Data Sharing Statement
All datasets generated or analysed during this study are included in full within this published article.
Ethics Approval and Consent to Participate
All procedures were conducted in compliance with the ethical principles established by the 1964 Declaration of Helsinki and its subsequent amendments. Ethical approval for this study was granted by the Medical Ethics Committee of Yongchun County Hospital (Approval number: EC of YCCH2024 [05]). Written informed consent was obtained from all participants prior to their involvement in the study.
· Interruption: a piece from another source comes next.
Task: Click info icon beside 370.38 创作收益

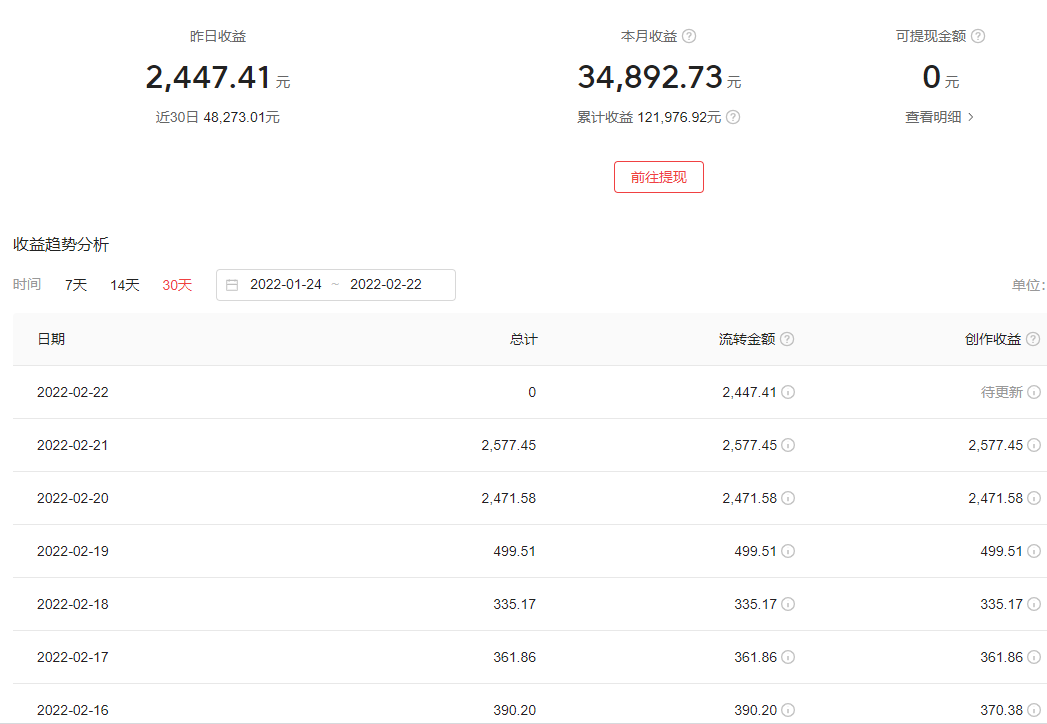Action: click(1034, 710)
The research was performed in strict adherence to all applicable guidelines and regulations.
Author Contributions
All authors made a significant contribution to the work reported, whether in the conception, study design, execution, acquisition of data, analysis, and interpretation, or in all these areas; took part in drafting, revising, or critically reviewing the article; gave final approval of the version to be published; agreed on the journal to which the article has been submitted; and agree to be accountable for all aspects of the work.
Funding
This research was conducted without receipt of any specific grant from funding agencies in the public, commercial, or not-for-profit sectors.
Disclosure
Jianxing Chen, Zanhui Gong, and Shuhui Hu are co-first authors for this study. Zanhui Gong’s recent affiliation is at the Department of Anesthesiology, Xinglin Hospital of Xiamen, Xiamen, People’s Republic of China. The authors report no conflicts of interest in this work.